Note that if you want a column of results to be converted into a percentile ranking, Excel will do this very quickly. All you have to do, once the data is entered, is select from the Data Analysis menu (where you selected Descriptive Statistics before) the option Rank and Percentile. The menu will then ask for the Input Range (i.e., the list of data you wish to have organized into a percentile ranking) and the Output Range (i.e., where you want the table to appear). Remember that in Excel Range entries, you need to put a dollar sign before the letter and the number. The resulting table will then rank the data in order and assign a percentile number to each entry.
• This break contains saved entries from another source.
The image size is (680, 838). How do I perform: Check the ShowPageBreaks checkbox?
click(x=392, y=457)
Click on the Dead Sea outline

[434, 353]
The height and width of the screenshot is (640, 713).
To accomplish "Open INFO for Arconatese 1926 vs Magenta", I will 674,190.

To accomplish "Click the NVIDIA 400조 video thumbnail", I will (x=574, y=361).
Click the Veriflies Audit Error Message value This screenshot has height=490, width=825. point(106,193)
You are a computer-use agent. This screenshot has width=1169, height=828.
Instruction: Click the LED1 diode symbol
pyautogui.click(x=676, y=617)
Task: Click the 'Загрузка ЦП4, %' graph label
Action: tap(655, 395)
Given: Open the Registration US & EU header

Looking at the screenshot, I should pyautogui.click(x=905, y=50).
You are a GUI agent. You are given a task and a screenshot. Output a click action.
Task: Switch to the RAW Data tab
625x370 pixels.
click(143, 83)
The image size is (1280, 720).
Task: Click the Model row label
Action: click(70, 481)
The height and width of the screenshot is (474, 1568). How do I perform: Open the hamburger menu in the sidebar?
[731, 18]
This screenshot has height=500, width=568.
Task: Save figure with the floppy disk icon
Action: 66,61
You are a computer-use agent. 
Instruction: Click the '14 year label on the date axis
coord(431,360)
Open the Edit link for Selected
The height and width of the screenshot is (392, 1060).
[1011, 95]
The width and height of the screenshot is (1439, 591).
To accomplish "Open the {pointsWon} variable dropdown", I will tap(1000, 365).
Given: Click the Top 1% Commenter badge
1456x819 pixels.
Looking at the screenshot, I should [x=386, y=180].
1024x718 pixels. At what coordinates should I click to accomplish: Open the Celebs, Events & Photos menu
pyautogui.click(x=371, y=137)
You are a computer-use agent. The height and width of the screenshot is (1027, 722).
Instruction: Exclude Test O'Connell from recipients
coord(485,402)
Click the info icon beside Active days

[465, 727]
Percentile Rank is often an important tool in evaluating results of a large number of applicants who have written a particular test (e.g., the Law School Admissions Test or LSAT), where one of the qualifications in some schools is that a candidate must achieve a score in the top 5 percent or even higher.

In
our introduction to Statistics, however, we are not going to concern ourselves
with Percentile Rank. For us the *z*-score is a much more important comparative
measure.

**P.
Basic Charting Functions in Excel**

One important feature of Excel is its ability to convert statistical data into graphic illustrations easily. Here again, we are going into only a small part of the full range of what Excel can do, but in the course of this module we will be working our way through a few useful standard charting exercises.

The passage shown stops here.